En un mot, la narration du séjour dans le désert et les lois qui s’y entrelacent, nous font l’effet d’une collection de fragments issus de plusieurs plumes peut-être, mais écrits au fur et à mesure des événements ; lâchons le mot : d’un multiple journal de voyage.
5. Le caractère inachevé et du Pentateuque et de la période à laquelle il se rapporte, nous paraît contraire à l’opinion que ce milieu eût pu être choisi par des rédacteurs postérieurs comme propre à faire valoir leur fiction.

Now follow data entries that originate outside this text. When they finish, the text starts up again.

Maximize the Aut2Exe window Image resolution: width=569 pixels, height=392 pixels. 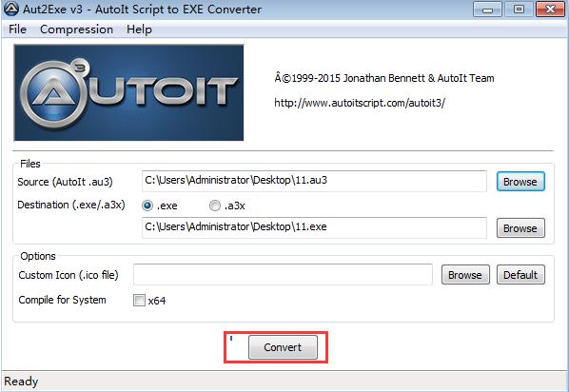click(519, 10)
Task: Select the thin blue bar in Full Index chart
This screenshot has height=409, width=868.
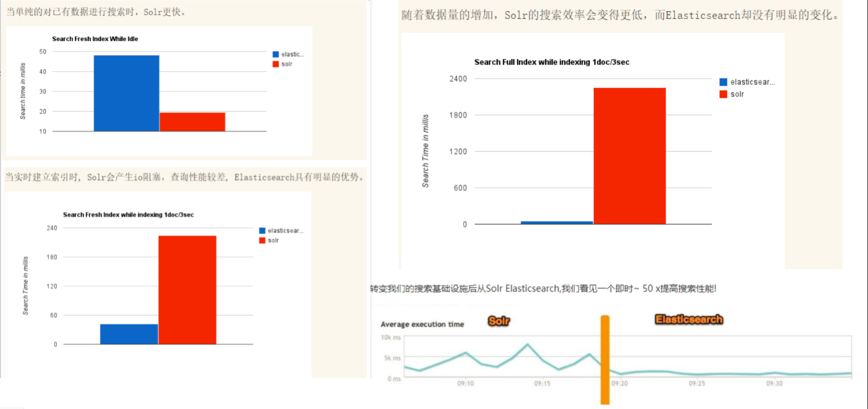Action: (556, 223)
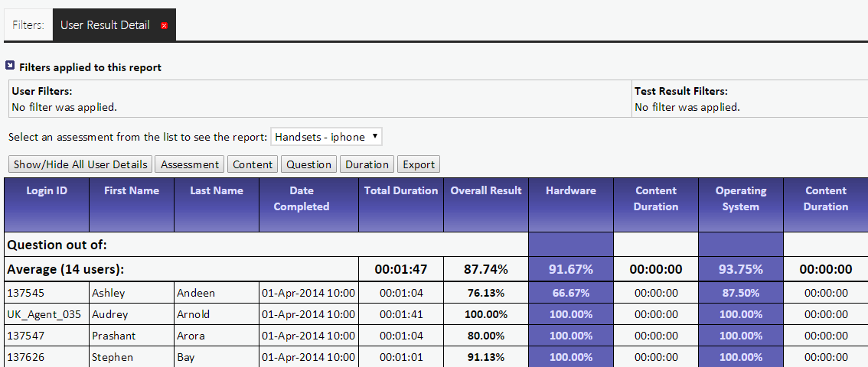Click Ashley's Hardware score 66.67%
868x367 pixels.
571,293
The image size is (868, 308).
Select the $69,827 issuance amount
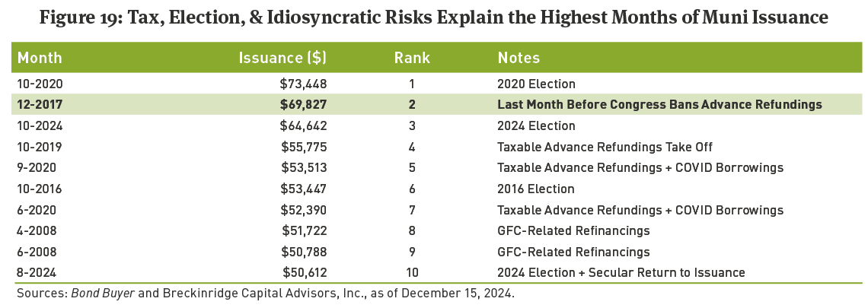click(303, 105)
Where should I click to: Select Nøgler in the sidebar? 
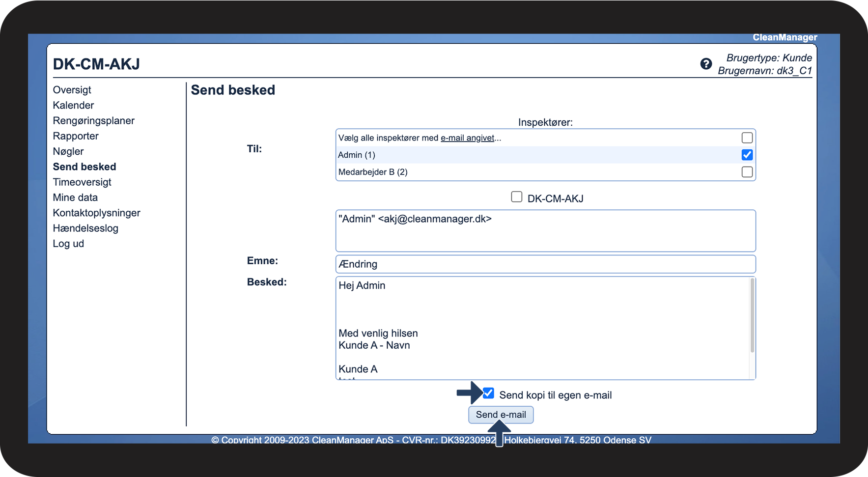click(68, 151)
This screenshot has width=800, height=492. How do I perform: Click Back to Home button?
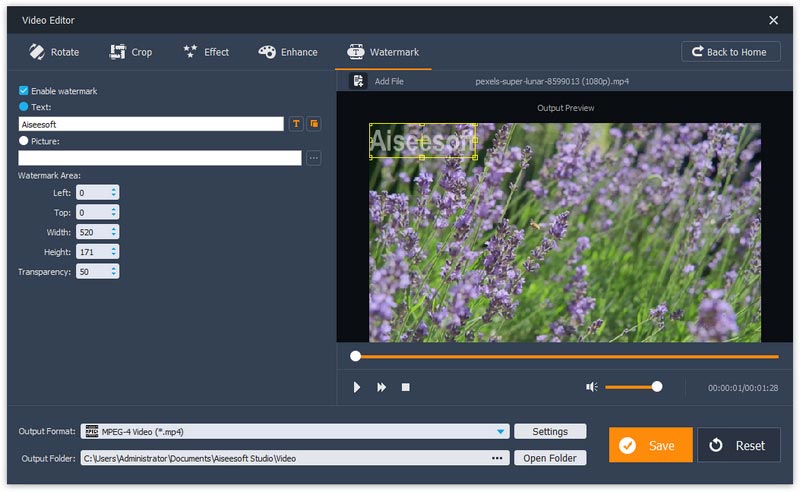click(x=731, y=52)
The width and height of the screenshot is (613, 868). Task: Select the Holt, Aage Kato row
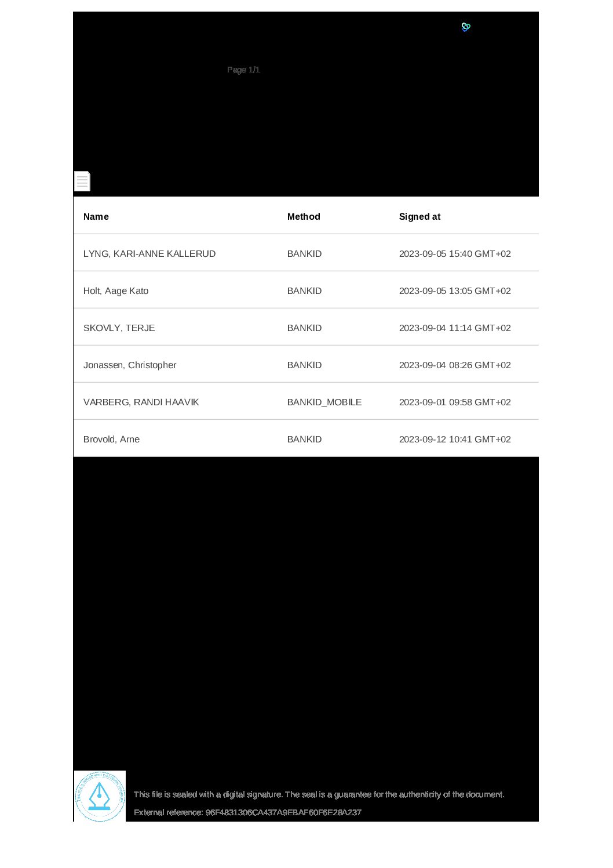[x=306, y=290]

Pourquoi, libres de préjugés, n’eussent-ils pas rattaché les origines de la théocratie à l’époque prestigieuse de la conquête, plutôt qu’à celle qui l’avait précédée, et n’avait laissé que le terne souvenir d’une législation donnée du sommet d’une montagne et de pérégrinations dans un désert ?

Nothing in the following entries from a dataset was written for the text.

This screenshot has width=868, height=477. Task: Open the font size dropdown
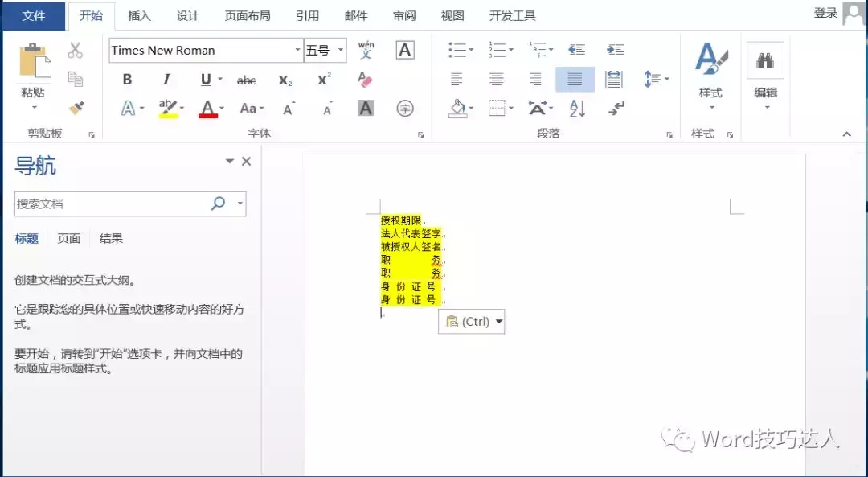(x=339, y=50)
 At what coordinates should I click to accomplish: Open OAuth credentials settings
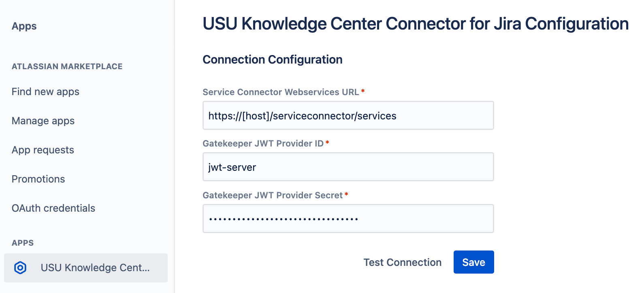(53, 208)
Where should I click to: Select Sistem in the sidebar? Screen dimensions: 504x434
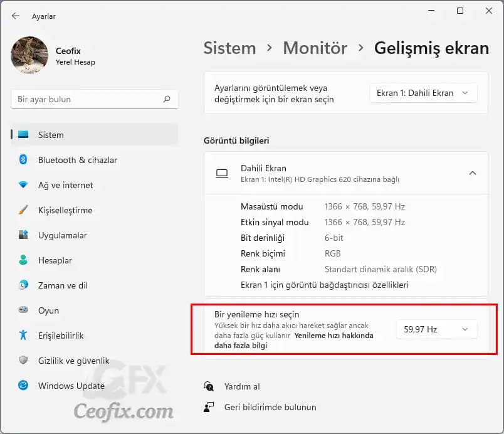tap(51, 135)
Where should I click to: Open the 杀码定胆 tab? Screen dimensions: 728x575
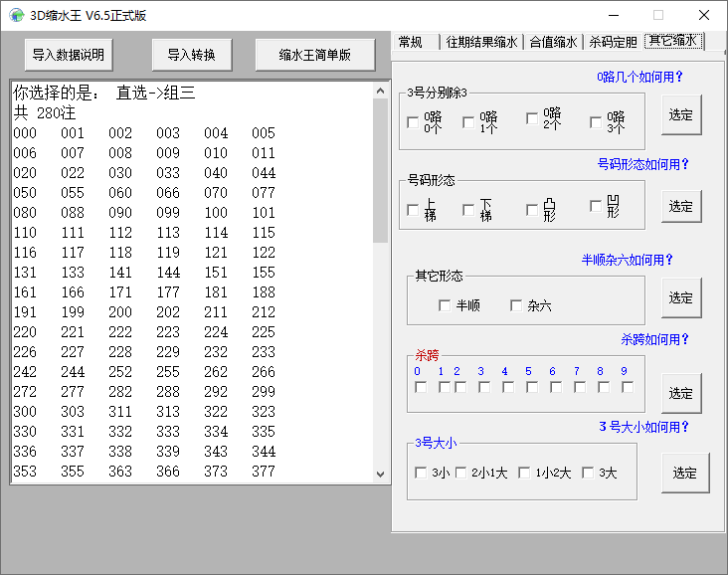(x=613, y=42)
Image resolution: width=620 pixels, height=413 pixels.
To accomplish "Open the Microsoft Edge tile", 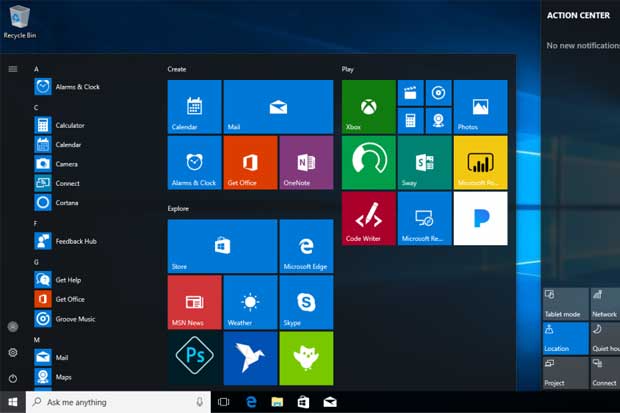I will click(x=306, y=246).
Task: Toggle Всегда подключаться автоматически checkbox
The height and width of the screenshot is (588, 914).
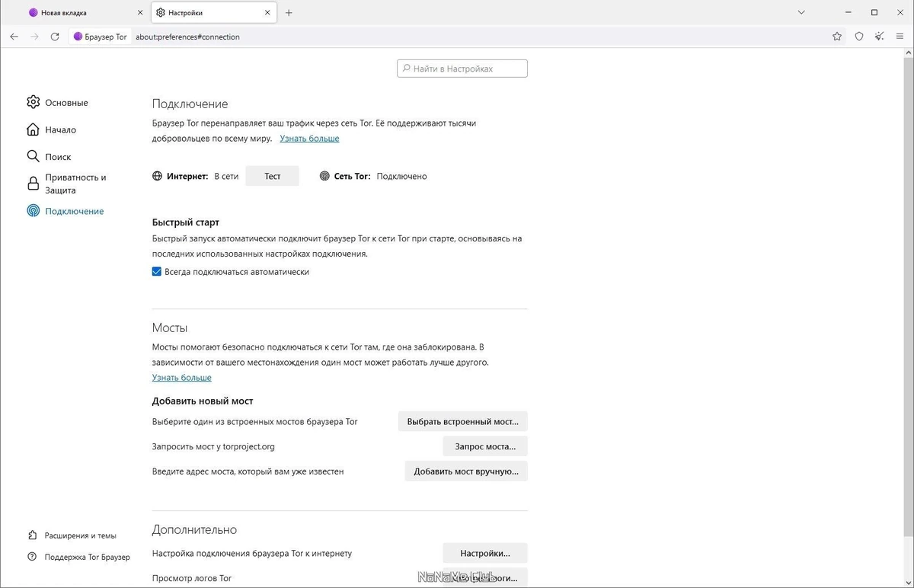Action: click(157, 272)
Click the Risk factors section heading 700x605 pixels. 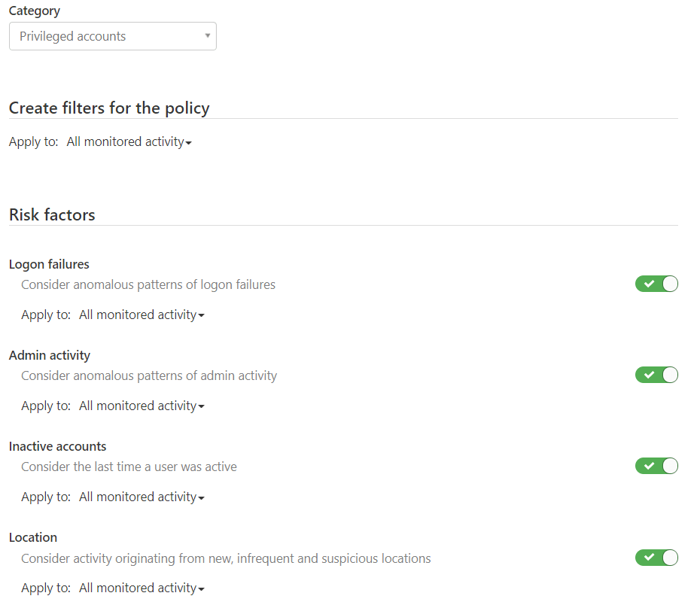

Pourquoi n’avoir institué aucune fête commémorative de l’âge héroïque ?k Pourquoi dans la tradition nationale le nom de Moïse éclipse-t-il celui de Josué ? et quelle singulière recommandation pour leur œuvre fabriquée que le tableau des résistances opiniâtres de la génération témoin de ces prétendues origines, des défaillances de ses chefs, même les plus illustres, et des punitions qu’ils ont encourues !

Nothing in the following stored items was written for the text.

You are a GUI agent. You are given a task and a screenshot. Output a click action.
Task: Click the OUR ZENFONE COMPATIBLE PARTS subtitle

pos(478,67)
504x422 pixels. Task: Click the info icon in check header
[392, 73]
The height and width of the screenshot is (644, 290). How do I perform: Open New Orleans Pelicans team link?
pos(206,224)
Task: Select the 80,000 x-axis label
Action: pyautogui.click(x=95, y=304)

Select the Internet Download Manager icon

k – Wellhausen a prétendu que les trois grandes fêtes Israélites. Pâque, Pentecôte et Fête des tabernacles, d’abord exclusivement agraires, ne seraient devenues religieuses qu’à une époque postérieure Proleg. zur Geschichte Israëls Kap. III. Die Feste. S’il en est ainsi, comment se fait-il que la relation de la Pentecôte à la promulgation de la Loi soit passée sous silence dans tout l’A. T. ?
C’est pour parer à cette objection que la critique affecte de substituer le titre d’Hexateuque à celui de Pentateuque, consacré par l’universelle tradition des Juifs, des Samaritains et des Chrétiens.
6. La situation politique intérieure et extérieure supposée par le Pentateuque ne convient à aucune autre époque que celle à laquelle la tradition l’a attribuée. Les allusions que l’on attendrait, soit à l’existence de Jérusalem, soit à la royauté postérieure, sont absentes, et la Loi dite du roi, Deutéronome 17, ne fait que poser une éventualité indéterminée et redoutable au point de vue de l’auteur. Ces documents ne révèlent pas la présence d’institutions politiques permanentes autres que le sacerdoce assumant tous les pouvoirs.
Si en revanche l’époque de l’épanouissement de la puissance d’Israël, l’ère davidique, n’avait pas connu une institution religieuse et une norme morale dans son passé, comment s’expliquer qu’un roi riche et victorieux, jaloux d’illustrer son règne par les arts de la paix autant que par l’éclat des conquêtes, se soit laissé arrêter court dans son projet de construire un temple par l’opposition d’un de ses sujets ? La scène qui se passa entre Nathan et David, 2 Samuel 7, échappe à toutes les analogies connues de la critique historique.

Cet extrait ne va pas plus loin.